··· Source extract

Mailing list best technical practices Email

You might think that it wouldn't be hard to run an e-mail mailing list, but you'd be sadly mistaken. (By "run", here I mean the technical parts of adding and removing addresses, sending mail, amd receiving responses. At Yahoo Groups, it's Yahoo running the lists, not the list managers.)

I've seen a few BCP (Best Current Practices) documents floating around like ISIPP's standards from a meeting last September.

So as not to miss the boat, here's mine.

  • DO follow all the RFCs, as noted below.

  • DO use real To: and From: addresses. The To: address can be either the list address or the recipient address. The From: address should at the least be something that will catch "unsubscribe" or "remove" responses and act on them them.

  • DO use a consistent From: address, since people use it to sort and whitelist your mail.

  • DO use a valid envelope MAIL FROM. If you send separate messages, use VERP or some other system that will identify the bouncing address.

  • DON'T resend a message that's rejected with a 5xx code.

  • DO wait a reasonable time before retrying a message rejected with 4xx, and only retry it a finite number of times.

······
··· Excerpted records

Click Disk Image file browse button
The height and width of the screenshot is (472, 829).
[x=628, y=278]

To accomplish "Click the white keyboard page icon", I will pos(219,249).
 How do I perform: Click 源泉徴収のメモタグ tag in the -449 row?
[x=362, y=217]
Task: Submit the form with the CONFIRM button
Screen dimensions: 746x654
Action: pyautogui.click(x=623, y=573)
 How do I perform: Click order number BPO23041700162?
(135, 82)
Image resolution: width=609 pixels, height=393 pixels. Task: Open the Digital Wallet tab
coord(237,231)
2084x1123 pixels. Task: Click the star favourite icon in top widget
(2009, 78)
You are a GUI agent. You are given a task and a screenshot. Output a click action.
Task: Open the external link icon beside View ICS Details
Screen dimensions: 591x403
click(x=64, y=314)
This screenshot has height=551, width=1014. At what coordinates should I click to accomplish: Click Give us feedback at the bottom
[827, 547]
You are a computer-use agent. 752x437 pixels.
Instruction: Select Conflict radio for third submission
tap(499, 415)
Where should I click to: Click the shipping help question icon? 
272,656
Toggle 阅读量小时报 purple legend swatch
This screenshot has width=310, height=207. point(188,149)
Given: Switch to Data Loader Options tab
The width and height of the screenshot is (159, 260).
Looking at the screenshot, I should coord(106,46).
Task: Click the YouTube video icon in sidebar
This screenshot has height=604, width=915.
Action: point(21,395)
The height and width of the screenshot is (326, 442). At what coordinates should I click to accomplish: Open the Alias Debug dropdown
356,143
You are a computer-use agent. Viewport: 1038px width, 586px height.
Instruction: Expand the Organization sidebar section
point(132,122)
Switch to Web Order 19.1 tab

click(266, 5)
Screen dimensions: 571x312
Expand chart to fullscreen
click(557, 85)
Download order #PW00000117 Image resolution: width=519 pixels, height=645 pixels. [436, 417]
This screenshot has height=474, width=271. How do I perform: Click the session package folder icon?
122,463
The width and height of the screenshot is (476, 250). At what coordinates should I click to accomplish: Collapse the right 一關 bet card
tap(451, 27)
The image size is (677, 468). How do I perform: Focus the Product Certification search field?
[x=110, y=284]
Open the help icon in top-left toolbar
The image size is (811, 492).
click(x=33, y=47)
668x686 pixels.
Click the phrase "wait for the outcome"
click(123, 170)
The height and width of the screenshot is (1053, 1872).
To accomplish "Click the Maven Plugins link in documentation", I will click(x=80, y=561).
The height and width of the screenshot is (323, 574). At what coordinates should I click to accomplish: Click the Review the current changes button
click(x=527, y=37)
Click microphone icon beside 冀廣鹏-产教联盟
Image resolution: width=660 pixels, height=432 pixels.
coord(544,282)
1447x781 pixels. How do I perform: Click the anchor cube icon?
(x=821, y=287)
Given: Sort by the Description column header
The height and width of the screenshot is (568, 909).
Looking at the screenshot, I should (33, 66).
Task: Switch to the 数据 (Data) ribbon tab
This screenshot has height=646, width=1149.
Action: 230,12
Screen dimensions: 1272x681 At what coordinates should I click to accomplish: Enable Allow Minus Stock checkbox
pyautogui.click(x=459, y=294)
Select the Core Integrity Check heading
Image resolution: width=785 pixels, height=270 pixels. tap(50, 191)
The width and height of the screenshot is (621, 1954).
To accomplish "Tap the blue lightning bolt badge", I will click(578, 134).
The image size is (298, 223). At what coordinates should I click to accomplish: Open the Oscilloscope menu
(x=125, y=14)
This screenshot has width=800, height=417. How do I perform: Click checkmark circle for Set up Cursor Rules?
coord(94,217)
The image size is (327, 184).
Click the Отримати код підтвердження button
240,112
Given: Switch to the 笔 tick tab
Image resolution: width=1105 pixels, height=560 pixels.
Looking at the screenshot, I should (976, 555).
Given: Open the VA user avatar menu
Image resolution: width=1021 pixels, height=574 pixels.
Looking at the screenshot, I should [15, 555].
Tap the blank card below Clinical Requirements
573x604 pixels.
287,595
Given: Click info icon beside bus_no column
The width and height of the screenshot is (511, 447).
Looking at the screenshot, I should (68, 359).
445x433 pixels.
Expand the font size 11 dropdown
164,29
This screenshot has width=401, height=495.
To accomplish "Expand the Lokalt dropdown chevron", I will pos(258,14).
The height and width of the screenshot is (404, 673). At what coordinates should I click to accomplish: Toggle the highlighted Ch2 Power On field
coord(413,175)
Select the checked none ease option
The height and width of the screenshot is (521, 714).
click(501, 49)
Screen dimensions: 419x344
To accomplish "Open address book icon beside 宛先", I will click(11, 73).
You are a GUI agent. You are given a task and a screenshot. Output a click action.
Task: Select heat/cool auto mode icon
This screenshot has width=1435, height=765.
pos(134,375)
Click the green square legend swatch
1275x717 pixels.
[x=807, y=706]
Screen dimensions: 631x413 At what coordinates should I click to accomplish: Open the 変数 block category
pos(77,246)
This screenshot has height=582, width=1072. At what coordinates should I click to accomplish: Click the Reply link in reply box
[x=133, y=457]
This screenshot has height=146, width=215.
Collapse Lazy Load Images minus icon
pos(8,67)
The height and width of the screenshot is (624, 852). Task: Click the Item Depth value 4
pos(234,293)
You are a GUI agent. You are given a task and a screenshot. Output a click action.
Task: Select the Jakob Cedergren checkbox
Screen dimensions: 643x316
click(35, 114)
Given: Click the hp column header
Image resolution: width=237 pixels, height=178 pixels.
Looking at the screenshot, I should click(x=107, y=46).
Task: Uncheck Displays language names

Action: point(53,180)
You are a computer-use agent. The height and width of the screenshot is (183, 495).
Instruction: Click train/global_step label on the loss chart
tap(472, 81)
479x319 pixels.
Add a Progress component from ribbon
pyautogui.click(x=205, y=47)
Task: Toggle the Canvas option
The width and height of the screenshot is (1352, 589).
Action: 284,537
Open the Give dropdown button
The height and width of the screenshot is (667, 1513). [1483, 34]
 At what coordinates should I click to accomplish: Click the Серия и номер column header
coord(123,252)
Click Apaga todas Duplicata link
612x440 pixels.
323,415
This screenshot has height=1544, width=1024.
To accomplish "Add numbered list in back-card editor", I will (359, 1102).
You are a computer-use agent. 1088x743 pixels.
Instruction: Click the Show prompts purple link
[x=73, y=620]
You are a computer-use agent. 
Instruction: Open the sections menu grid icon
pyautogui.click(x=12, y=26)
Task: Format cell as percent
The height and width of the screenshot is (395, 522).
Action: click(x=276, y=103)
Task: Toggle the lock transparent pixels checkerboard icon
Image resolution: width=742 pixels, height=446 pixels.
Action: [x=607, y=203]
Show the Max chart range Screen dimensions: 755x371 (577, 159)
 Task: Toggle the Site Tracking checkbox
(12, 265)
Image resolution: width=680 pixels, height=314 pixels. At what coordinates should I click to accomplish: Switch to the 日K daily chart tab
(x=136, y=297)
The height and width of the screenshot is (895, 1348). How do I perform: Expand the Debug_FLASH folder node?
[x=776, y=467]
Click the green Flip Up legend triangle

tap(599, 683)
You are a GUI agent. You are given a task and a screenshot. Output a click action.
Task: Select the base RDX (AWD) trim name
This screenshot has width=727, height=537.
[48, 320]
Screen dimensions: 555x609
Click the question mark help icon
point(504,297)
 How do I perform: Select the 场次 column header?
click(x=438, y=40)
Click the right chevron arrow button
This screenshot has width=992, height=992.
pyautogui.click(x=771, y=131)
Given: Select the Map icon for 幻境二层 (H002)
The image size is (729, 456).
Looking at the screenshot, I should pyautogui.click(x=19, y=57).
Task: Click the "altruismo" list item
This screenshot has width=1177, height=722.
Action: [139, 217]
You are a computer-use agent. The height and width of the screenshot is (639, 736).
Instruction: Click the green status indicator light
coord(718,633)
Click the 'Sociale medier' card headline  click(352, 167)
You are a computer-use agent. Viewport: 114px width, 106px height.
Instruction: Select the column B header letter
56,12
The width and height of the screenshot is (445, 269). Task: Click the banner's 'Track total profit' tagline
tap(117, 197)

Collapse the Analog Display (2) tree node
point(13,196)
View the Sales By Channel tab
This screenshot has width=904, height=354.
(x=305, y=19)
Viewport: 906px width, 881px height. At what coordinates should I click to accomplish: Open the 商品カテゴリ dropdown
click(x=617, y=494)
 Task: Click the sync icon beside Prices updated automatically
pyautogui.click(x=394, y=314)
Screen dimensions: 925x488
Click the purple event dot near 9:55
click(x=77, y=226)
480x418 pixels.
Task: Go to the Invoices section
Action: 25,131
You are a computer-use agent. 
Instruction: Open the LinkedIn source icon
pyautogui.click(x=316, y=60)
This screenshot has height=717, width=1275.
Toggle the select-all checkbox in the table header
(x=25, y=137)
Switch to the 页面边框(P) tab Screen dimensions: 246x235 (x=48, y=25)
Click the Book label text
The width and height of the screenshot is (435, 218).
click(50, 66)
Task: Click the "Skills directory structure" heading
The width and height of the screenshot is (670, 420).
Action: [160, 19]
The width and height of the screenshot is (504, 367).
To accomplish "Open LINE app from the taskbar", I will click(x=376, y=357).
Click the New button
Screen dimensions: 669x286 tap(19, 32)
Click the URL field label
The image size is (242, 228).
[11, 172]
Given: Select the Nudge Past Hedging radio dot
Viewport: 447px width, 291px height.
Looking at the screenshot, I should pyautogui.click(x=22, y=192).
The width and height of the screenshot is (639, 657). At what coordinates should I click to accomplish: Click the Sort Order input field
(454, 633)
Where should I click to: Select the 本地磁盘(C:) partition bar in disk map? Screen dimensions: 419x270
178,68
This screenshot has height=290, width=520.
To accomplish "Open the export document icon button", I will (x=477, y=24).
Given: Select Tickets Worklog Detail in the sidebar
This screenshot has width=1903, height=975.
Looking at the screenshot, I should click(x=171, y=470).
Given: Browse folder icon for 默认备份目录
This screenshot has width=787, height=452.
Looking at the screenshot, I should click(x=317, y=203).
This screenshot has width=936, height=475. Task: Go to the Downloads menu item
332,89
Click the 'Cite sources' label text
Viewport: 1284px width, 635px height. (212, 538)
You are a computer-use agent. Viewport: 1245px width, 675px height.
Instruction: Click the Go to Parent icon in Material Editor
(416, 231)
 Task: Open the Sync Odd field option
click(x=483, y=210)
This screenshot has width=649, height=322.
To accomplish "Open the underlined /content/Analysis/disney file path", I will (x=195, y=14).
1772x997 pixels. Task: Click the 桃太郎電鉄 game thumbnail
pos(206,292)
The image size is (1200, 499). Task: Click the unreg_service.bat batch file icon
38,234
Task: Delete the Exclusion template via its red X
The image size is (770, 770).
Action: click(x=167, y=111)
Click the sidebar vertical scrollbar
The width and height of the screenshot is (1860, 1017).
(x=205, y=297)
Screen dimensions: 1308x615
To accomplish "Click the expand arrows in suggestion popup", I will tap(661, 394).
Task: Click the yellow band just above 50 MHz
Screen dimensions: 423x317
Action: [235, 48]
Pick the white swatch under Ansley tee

······

• **Problems and tasks**
- A) Reproduce the part of the mailing list practices text starting with "I've seen a" and going on through "on them them.".
- B) Answer these questions from the mailing list practices text:
(i) What does the abbreviation BCP stand for?
(ii) At Yahoo Groups, who runs the lists?
(iii) What should not be done with a message that is rejected with a 5xx code?

• **Exercise solutions**
- A)
I've seen a few BCP (Best Current Practices) documents floating around like ISIPP's standards from a meeting last September.

So as not to miss the boat, here's mine.

  • DO follow all the RFCs, as noted below.

  • DO use real To: and From: addresses. The To: address can be either the list address or the recipient address. The From: address should at the least be something that will catch "unsubscribe" or "remove" responses and act on them them.

- B)
(i) Best Current Practices
(ii) Yahoo runs the lists, not the list managers.
(iii) It should not be resent.